Sıcak bir gülümsemeyle, Bloody Mary duraksamadan onlara doğru yürüdü.
“Biliyorum ama yükü taşımaya hazırım. Onlar için her şeyi kabul etmeye hazırım, ölümü bile.” Bu sözlerden sonra Bloody Mary genç Gino’nun önünde durdu ve elini alnına koydu.
“Yorgun musun? Merak etme, şimdi iyi dinlenebilirsin, ben buradayım.”
Beyaz ışıltı Bloody Mary’den parlıyordu.
Gece gökyüzünün altında göz kamaştırıcı ve parlaktı, herkesin gözlerini kısmasına veya başka yöne bakmasına neden oldu.
Herkes görüşünü geri kazandığında, beyaz parlaklık kaybolmuştu, ama şaşırtıcı bir manzara ortaya çıktı.
Daha önce zayıf olan enfekte olanlar bir kez daha hareketsiz durabildiler.
Bilinci yerinde olmayanlar uyandı.
Veba… tedavi edilmişti!
İyileşti mi?!
Herkes sahneye büyük bir inanamayışla baktı.
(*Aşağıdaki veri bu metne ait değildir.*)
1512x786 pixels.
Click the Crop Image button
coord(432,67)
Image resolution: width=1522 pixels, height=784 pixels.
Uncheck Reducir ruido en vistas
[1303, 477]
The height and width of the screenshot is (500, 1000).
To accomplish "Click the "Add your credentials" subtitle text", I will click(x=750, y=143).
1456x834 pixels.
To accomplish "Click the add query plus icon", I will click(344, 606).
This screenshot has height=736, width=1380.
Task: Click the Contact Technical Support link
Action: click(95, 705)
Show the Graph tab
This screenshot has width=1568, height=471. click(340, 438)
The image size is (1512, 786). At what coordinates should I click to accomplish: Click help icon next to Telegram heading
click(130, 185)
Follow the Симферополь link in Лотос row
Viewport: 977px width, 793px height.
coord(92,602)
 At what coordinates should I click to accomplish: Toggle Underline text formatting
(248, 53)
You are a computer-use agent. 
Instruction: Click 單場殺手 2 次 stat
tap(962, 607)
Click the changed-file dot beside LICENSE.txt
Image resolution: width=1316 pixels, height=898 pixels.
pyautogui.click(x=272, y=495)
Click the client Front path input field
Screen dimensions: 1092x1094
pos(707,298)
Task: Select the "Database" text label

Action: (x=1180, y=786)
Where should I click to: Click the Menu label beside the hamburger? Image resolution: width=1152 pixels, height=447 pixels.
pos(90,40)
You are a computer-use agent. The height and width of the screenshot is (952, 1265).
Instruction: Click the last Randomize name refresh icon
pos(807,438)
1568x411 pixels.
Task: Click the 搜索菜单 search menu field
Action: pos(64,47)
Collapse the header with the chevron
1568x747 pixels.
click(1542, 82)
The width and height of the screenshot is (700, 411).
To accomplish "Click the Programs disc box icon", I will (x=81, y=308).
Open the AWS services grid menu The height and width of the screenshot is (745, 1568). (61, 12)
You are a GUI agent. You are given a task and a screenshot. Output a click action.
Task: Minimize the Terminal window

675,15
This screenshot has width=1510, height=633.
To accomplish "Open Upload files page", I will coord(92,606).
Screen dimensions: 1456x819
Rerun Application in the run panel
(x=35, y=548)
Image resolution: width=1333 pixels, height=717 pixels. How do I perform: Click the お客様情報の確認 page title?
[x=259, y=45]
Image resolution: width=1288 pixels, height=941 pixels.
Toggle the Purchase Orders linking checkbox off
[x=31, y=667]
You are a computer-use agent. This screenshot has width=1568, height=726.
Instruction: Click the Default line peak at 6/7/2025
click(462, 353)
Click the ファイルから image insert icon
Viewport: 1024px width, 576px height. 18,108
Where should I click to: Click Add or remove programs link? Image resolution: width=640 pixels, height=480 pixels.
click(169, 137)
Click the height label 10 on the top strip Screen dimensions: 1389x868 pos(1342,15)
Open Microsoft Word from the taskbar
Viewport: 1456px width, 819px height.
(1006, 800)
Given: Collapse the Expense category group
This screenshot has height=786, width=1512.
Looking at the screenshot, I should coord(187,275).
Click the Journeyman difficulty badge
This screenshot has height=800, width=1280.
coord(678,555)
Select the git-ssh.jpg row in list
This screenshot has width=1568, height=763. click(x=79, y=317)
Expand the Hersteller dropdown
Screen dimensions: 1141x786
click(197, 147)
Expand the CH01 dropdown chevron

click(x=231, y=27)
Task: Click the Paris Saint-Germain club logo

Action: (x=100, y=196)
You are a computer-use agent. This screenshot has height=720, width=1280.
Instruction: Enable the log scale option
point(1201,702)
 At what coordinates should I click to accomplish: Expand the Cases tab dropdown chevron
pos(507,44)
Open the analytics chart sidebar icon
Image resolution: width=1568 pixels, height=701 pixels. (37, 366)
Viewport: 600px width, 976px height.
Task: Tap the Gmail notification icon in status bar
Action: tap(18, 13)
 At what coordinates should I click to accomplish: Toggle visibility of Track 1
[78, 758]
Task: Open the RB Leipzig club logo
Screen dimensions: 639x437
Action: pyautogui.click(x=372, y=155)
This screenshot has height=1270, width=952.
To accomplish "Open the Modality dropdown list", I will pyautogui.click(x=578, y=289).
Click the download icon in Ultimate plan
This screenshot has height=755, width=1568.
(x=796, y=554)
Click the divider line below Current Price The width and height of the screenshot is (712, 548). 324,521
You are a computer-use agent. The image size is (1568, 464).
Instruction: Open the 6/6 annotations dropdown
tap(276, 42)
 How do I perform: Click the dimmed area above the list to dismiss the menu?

“Herkes iyi mi?” Gino kekeledi.
“Artık zayıf değilim.”
“Ben de.”
“Ben de!”
Olumlu cevaplar birbiri ardına geliyordu, bir zamanlar enfekte olmuş ve Savaş Tanrısı Tapınağı’nın ateşli deposundan kaçan hastalar neşenin tadını çıkarıyorlardı.
“Bu harika! Bu harika!” diye mırıldandı genç Gino. Gözyaşları gözlerini kapladı ve sonra yanaklarından aşağı yuvarlandı.
Suçlama, suçluluk ve pişmanlık genç şövalyeyi neredeyse eziyordu.
şimdi mi? Kendini biraz daha iyi hissetti.
Sonunda, umudun ne kadar değerli olduğunu ancak umutsuzluğa kapılarak anlayabilirdik.
Gino ellerinin arkasından ağlarken, zırhların tıkırtılarını ve giysilerin hışırtısını duydu. Elini ağlayan yüzünden uzaklaştırdığında, önünde diz çökmüş insanları gördü.
Herkes ciddi ve ciddi görünüyordu.
“Duygularımızı kelimelerle ifade edemeyiz ama eylemlerimizle sizi takip edeceğiz. Bu vesileyle yemin ederiz” dedi herkes tek bir sesle.
“Ben değilim, Piskopos Simon… Sorun ne, Piskopos Simon?”
Genç şövalye, piskoposun solgun göründüğünü ve sallandığını fark etmeden önce Piskopos Simon’a bakarak ellerini defalarca salladı.
“Ben iyiyim,” rahatlatıcı sözler ağzından sert bir şekilde çıktı ve kelimeler kaybolduktan hemen sonra yere düştü.